Collected data entries

☆ ☆ ☆

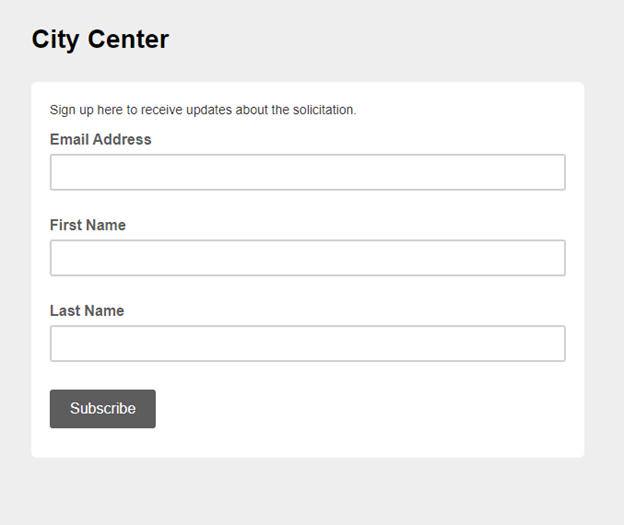Click the "City Center" page heading
This screenshot has height=525, width=624.
tap(100, 39)
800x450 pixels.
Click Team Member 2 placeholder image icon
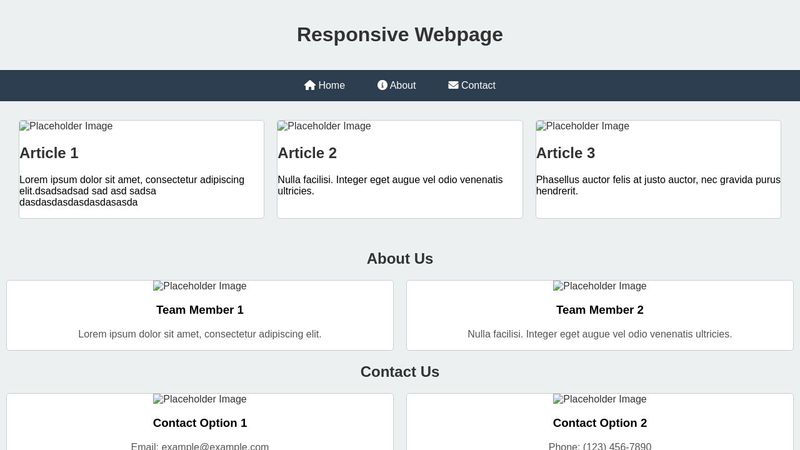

☆ ☆ ☆

Prompt: Output the line that contains "800x450 pixels." and every subsequent line through the end of the entries, exactly as given, without pictures.

Solution for this task:
800x450 pixels.
Click Team Member 2 placeholder image icon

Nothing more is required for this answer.